- _Problem details_:
The entries should each be set down again precisely.

- _Data for analysis_:
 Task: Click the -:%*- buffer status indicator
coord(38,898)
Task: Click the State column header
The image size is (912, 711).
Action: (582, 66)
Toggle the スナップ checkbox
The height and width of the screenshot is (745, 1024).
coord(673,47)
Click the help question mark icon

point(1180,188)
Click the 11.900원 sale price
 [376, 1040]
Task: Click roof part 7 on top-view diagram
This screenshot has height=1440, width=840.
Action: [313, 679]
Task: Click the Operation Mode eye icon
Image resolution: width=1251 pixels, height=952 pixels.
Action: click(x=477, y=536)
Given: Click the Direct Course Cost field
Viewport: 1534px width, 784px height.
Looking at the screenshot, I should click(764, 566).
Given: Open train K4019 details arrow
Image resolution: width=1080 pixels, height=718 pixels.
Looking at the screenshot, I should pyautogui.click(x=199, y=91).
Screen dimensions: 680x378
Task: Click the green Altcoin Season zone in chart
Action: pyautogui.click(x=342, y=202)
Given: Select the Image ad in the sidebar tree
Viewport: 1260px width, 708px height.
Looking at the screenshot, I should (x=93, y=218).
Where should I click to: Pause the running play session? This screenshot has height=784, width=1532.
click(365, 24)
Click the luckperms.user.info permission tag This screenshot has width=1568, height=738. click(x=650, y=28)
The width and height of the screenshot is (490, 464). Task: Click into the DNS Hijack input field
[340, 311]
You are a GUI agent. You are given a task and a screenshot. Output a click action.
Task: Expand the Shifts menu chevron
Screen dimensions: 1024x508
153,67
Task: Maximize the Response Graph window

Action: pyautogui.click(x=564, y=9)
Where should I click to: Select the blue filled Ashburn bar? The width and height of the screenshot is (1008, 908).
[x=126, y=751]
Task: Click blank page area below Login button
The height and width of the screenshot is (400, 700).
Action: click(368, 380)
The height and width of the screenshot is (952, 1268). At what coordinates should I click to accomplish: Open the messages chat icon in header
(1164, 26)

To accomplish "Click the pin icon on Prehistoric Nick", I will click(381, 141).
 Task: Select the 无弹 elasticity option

- _Task solution_:
 Task: Click the -:%*- buffer status indicator
coord(38,898)
Task: Click the State column header
The image size is (912, 711).
Action: (582, 66)
Toggle the スナップ checkbox
The height and width of the screenshot is (745, 1024).
coord(673,47)
Click the help question mark icon

point(1180,188)
Click the 11.900원 sale price
 [376, 1040]
Task: Click roof part 7 on top-view diagram
This screenshot has height=1440, width=840.
Action: [313, 679]
Task: Click the Operation Mode eye icon
Image resolution: width=1251 pixels, height=952 pixels.
Action: click(x=477, y=536)
Given: Click the Direct Course Cost field
Viewport: 1534px width, 784px height.
Looking at the screenshot, I should click(764, 566).
Given: Open train K4019 details arrow
Image resolution: width=1080 pixels, height=718 pixels.
Looking at the screenshot, I should pyautogui.click(x=199, y=91).
Screen dimensions: 680x378
Task: Click the green Altcoin Season zone in chart
Action: pyautogui.click(x=342, y=202)
Given: Select the Image ad in the sidebar tree
Viewport: 1260px width, 708px height.
Looking at the screenshot, I should (x=93, y=218).
Where should I click to: Pause the running play session? This screenshot has height=784, width=1532.
click(365, 24)
Click the luckperms.user.info permission tag This screenshot has width=1568, height=738. click(x=650, y=28)
The width and height of the screenshot is (490, 464). Task: Click into the DNS Hijack input field
[340, 311]
You are a GUI agent. You are given a task and a screenshot. Output a click action.
Task: Expand the Shifts menu chevron
Screen dimensions: 1024x508
153,67
Task: Maximize the Response Graph window

Action: pyautogui.click(x=564, y=9)
Where should I click to: Select the blue filled Ashburn bar? The width and height of the screenshot is (1008, 908).
[x=126, y=751]
Task: Click blank page area below Login button
The height and width of the screenshot is (400, 700).
Action: click(368, 380)
The height and width of the screenshot is (952, 1268). At what coordinates should I click to accomplish: Open the messages chat icon in header
(1164, 26)

To accomplish "Click the pin icon on Prehistoric Nick", I will click(381, 141).
 Task: Select the 无弹 elasticity option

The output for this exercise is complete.